Multimode fibers tend to scramble input image due to intermodal dispersion and random mode coupling. While this scrambling effect can be learned, for instance by measuring the transmission matrix of the fiber, slight changes of the geometrical conformation of the fiber modify its response, making the calibration obsolete. In the present paper, the authors use deep-learning using data sets acquired over a wide range of deformations to reconstruct images sent through unknown configurations of multimode fibers. This is possible thanks to the presence of invariant properties that the numerical model learns.
For a given configuration of the fiber geometry, one can fully characterize the response of the fiber by measuring its transmission matrix, which links the input field to the output one, regardless of the amount of disorder. When the fiber is modified, because of bending, vibrations, or temperature changes, the response of the fiber changes, and the transmission matrix acquired before tends to be useless. For weak deformations, different techniques were explored to reconstruct the input information, for instance by estimating the effect of the deformation analytically, or by measuring a set of transmission matrices for various configurations of disorder, and picking the right one afterward. Deep learning was also proposed and demonstrated for weak deformations. The system trained for a given realization of the disorder is still able to reconstruct images through unknown configurations.

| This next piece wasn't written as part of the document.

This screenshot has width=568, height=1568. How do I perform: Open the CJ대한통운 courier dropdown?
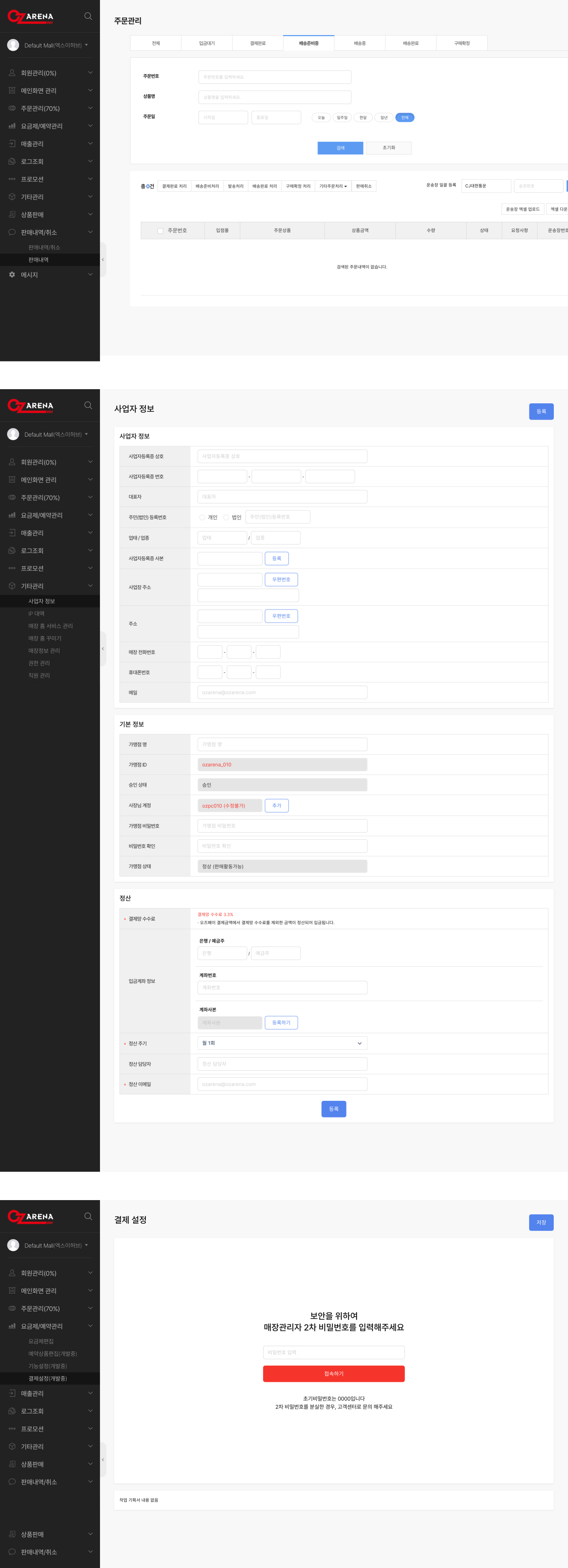[x=485, y=186]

However, for stronger modifications of the fiber geometry, these techniques all fail. The idea here is to use a deep learning model that is trained over a wide range of configurations with just a few images for each. The goal is then, for an unknown configuration of disorder, to reconstruct the image only from the measurement of the output intensity speckle pattern of the fiber using the trained network. The principle of the experiment is presented in Fig.1. The data is composed of sets of input images, sent using a spatial light modulator (a digital micro-mirror device), and the corresponding output intensity patterns.

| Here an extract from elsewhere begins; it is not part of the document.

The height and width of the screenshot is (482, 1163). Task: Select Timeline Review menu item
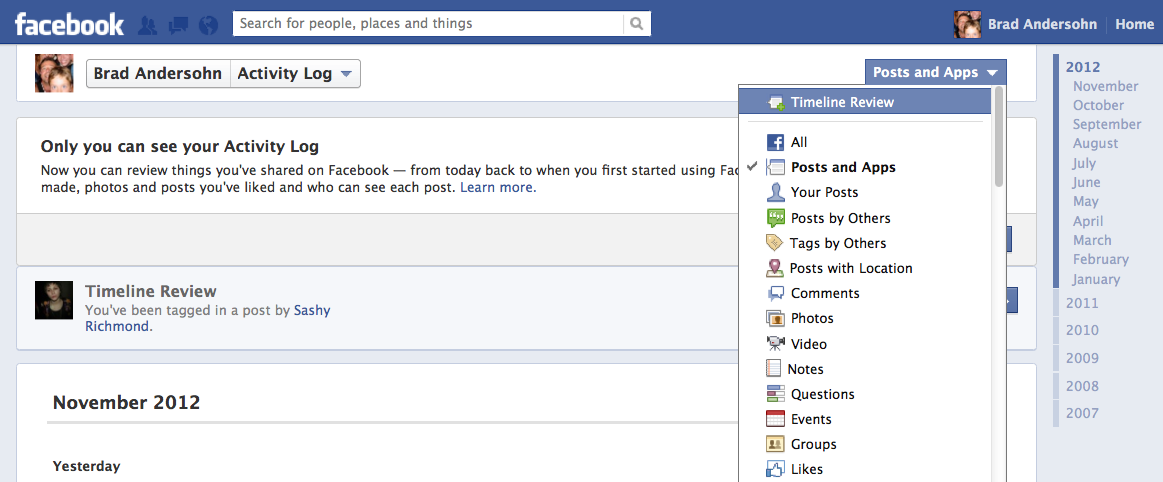click(842, 102)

Figure 1. Principle of the experiment. From [S. Resisi et al, arxiv, 2011.05144 (2020)].
The fiber is deformed using a set of 37 actuators that presses on the fiber at different locations in a controllable manner. The space representing the possible configurations of the fiber is very large, it is then not realistic to fully explore it to calibrate all the combinations. The only hope is the existence of invariant properties, that are resilient to disorder, and that could be used to reconstruct the input information. Hopefully, deep learning is famously good at finding invariant properties and exploit them. The perturbations applied totally randomize the output pattern, but hidden information can still be present. The network is trained over 943 different configurations but with only 800 images - taken from the MNIST handwritten digit database - for each configuration. Typical results are shown in Fig.2, with a good reconstruction accuracy even for unknown configurations of the disorder.
Figure 2. Typical reconstruction results. From [S. Resisi et al, arxiv, 2011.05144 (2020)].

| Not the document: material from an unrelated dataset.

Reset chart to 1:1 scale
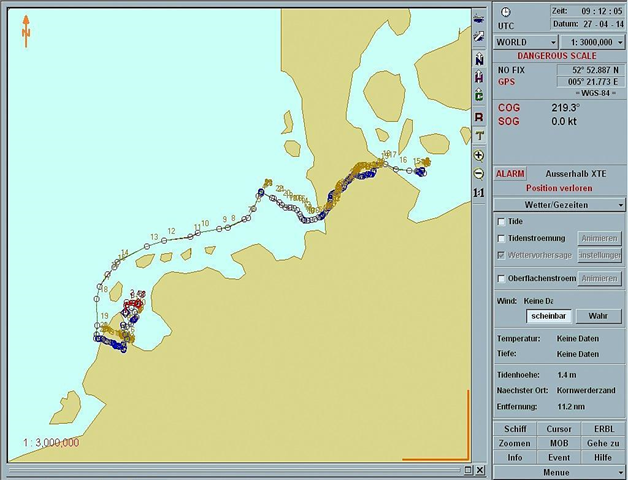 click(479, 192)

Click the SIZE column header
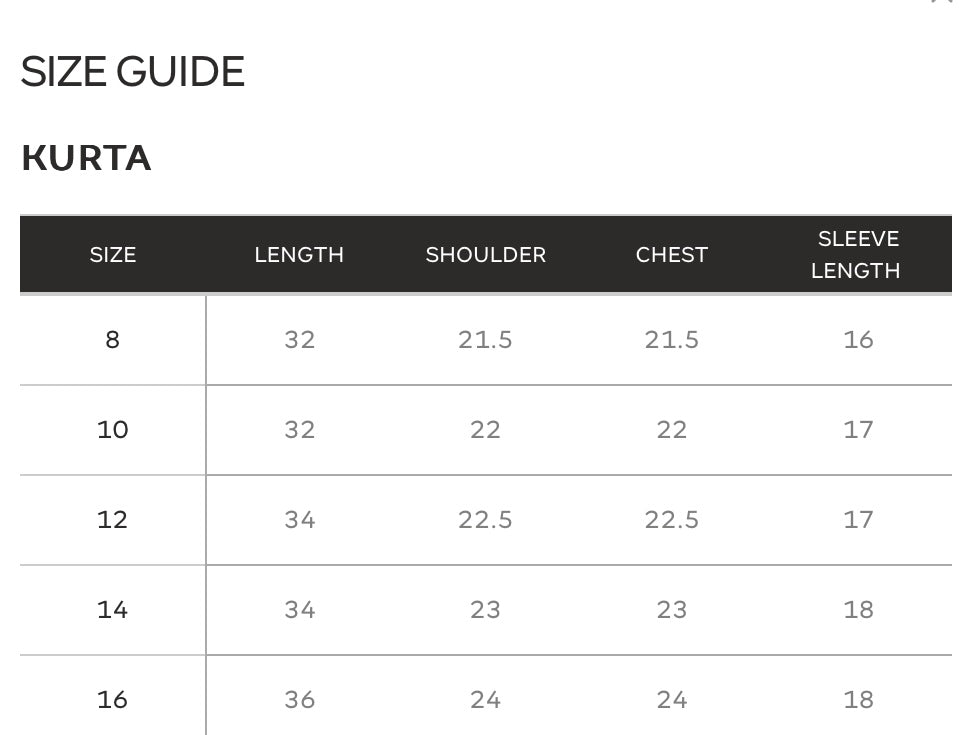pyautogui.click(x=113, y=255)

To investigate the origin of the generalization capabilities of the approach, the authors investigate the dataset using clustering, which is an unsupervised machine learning approach consisting in trying to find groups of elements in the data set with similar properties. Some results are shown in Fig.3 using the t-SNE algorithm. It shows that the algorithm is able to group digits sent through the same configuration. It indicates that the transmission properties of light are not totally randomized by the deformations, as outputs would otherwise be indistinguishable. This supports the interpretation that the deep learning model learns the invariant properties, common to all deformations, which are then used to infer and reconstruct the input information.
Figure 3. Clustering applied to a data set consisting of different input digits through various fiber configurations. Left and right share the same points, only the color labels are different: one color per realization of disorder (left) or one color per input digit (right). From [S. Resisi et al, arxiv, 2011.05144 (2020)].